One of the priviliges of starting my new job is that I am issued a laptop with the freedom of installing any distro I like. Usually, this process is a no-brainer — I pull out my trusty NixOS boot stick, format the drive as bcachefs & install, and git clone
my configuration with which I rebuild the system to my preferences. Easy, right?
Now, a company laptop isn’t the same as my other, single-user laptops;
- I want to encrypt my data on-device,
- while also keeping it as portable as possible (for backups, potential dual-booting, etc.),
- and it would also be nice to have seperate work and personal user accounts.

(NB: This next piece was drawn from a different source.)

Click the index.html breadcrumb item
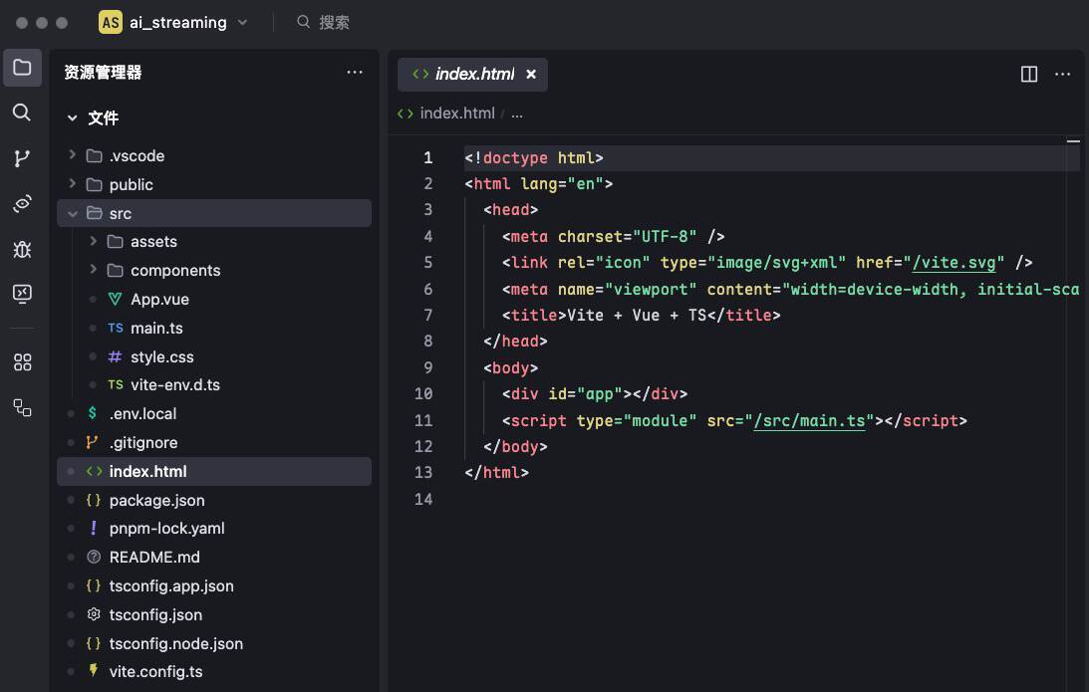Screen dimensions: 1089x692 tap(456, 113)
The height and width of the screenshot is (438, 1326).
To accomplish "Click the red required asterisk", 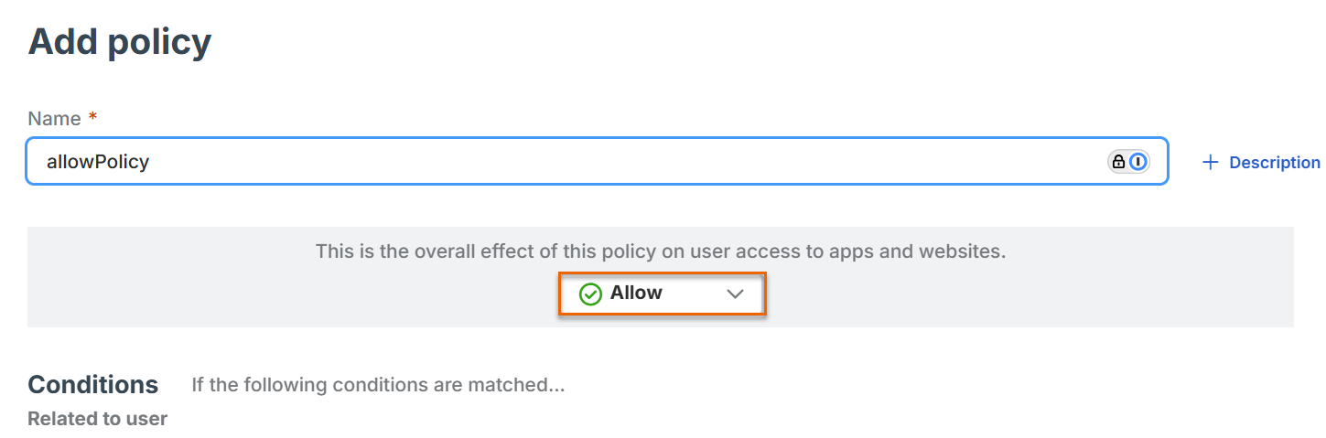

This is a use-case which systemd-homed aims to solve: it is “naturally portable” and by default encapsulates user data in (by default) an encrypted LUKS2 volume.
It is also fairly easy to use: most common operations (add/modify/delete user records) can be performed with the homectl(1)
command.
Shaky starts
Right off the bat, I ran into errors, and learned the hard way that homectl
only works with a subset of filesystems. Bcachefs/homed support is being considered both by the systemd and bcachefs developers, so things may get better in the future. As such I’ve decided to use btrfs instead for now.1
After installing NixOS on btrfs, I finally issued the command
# homectl create --luks-discard=on --shell=/run/current-system/sw/bin/bash johannes
in the post-install chroot to create my user account. Note that my experience was a bit unpolished at the moment:
- without
--luks-discard=on
, my system would complain that the decrypted and freshly-mounted home filesysem was too small.2 - without
--shell=...
, homectl defaults to/bin/bash
, which doesn’t officially exist on NixOS.
Integration
After rebooting, I was greeted by the GDM login screen with my user as an option, and most GUI usage is identical to a traditional Linux desktop. I even have a regular home directory mounted in /home/johannes
.
What stands out is that I no longer have a entries in /etc/passwd
or /etc/shadow
. My user data can be viewed either with getent passwd johannes
, similar to how network log-ons work, or of course, with homectl inspect johannes
.
I was then able to add my user to the wheel
group (needed for sudo) using
# homectl update --member-of=wheel johannes
and set my displayed name (a.k.a. GECOS) similarly with --real-name
.
The Verdict
systemd-homed is a noble cause. While I’m not a fan of the “let’s just add another layer of abstraction” mentality, I see it as a particularly useful alternative to full-disk-encryption when sharing a computer between multiple people or accounts.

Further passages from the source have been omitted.